Everyone knows the Rime of the Ancient Mariner: “Water, water everywhere and not a drop to drink.” Unfortunately, this song may soon apply to video.
Freewheel’s 2012 Video Monetization Report indicates that the growth rate for video-viewing volume rose only 7% from Q3 2012 to Q4 2012, while the growth rate for video ad views more than doubled that of video views. While more ad views seem like a good thing at first glance, FreeWheel warns, “If new opportunities for distribution and syndication aren’t created and more content isn’t made available online, advertising revenue potential will stall, as there is a limit to the number of video ads that can be placed in a single piece of content.”
How is it that the industry has been unable to keep up with advertiser demand when there are so many producers and publishers arriving onto the landscape? OneScreen’s answer: not enough creativity and risk-taking by the companies behind television and other traditional media, from Fremantle Media to Clear Channel. Instead, what flourishes are smaller companies that produce short-form, Internet-only video clips and websites, built to garner both video audiences and short-term ad revenue from brands – the same brands that should be funding more quality content. Thankfully, there are simple, existing solutions that media stakeholders can use to create more quality video inventory without having to start from scratch.
For Producers: Start by experimenting with existing content
Content owners should evaluate their existing videos for new uses, because their potential use doesn’t start and end at the first placement. The same video can be repurposed for many contexts if you allow yourself to experiment.
- Turn long-form into short-form. You may already be syndicating your long-form content, but why not edit it into micro shows, clips, and highlights for niche and online publishers who make short-form content their specialty? Clips are becoming popular forms of content; see MovieClips’ deal with YouTube/Google and Hulu, where you can see SNL sketches individually.
- Repurpose older content. Go through your archives because quality content will always be valuable. Just because content may be older, doesn’t mean there’s not an audience for it anymore. People are still discovering ’90s favorites like Full House or Saved by the Bell on Netflix, Hulu, and Amazon. Syndicate to publishers that include older content in their offerings (e.g., blogs, channels on streaming players, and IPTV services).

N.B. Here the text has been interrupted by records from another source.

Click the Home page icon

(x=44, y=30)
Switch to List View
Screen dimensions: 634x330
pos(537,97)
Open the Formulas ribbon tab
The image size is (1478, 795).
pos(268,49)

- Use supplementary assets such as B-Rolls, behind-the-scenes footage, interviews, and making-of content, if these are available. Think of the bonus features on DVDs and shows like FX’s DVD on TV series. If there’s an audience for your main content, there’s potentially an audience who will appreciate the extra content.
For Publishers: Build as many new content relationships as possible
Audiences continue to become more fragmented, and you must establish a presence everywhere to reach them and provide them with as much content as possible to fulfill their ever-increasing appetite. Don’t just publish your own content or be limited by existing syndication partnerships. That may have worked for you in the past when your audience didn’t watch much video, but now you should work with as many content companies as possible, including those you never even considered before.
- Traditional channels are not enough. You need a presence on every screen where the audience is watching. Publishers need to make sure they have a channel for everything from web browsers to connected TVs. Content owners will partner with you just to build viewership and revenue. The AMC-Nerdist partnership for the show The Walking Dead is a smart example of the types of relationships the industry needs more of.
- Niche out. There simply isn’t enough time in the day to meet growing demand for interest-specific content through linear programming alone. Audiences want content dedicated specifically to their favorite hobbies and interests. Publishers and content owners can tap into this by partnering to deliver more niche content for non-linear channels. For example, food and wine producers can probably get a lot of value from short-form how-to videos that bloggers, cooking sites, and streaming channels will want to buy, while a travel publisher would be smart to create channels for connected device applications or IPTV services around granular content categories, such as traveling with kids, tropical destinations, or local attractions.
Simply put, we’re living in an era where audiences will always choose more content if we give them the choice. And where there’s more content, there are more opportunities for advertising revenue for the producers and publishers, and more quality inventory for advertisers. In fact, some of these dollars are already sitting on the table. As FreeWheel notes, “Advertiser demand for ad placement in rights-managed digital video content is at the highest level since this data was first reported in Q3 2010 and continues to outpace video viewing growth rates.” The audience viewing trends presented in FreeWheel’s report should serve as a call to action for producers and publishers alike to keep the industry fluid by getting creative with their content offering and syndication strategies. There’s a wellspring of new opportunities available when stakeholders think outside of the box and make more content available at every audience touch point.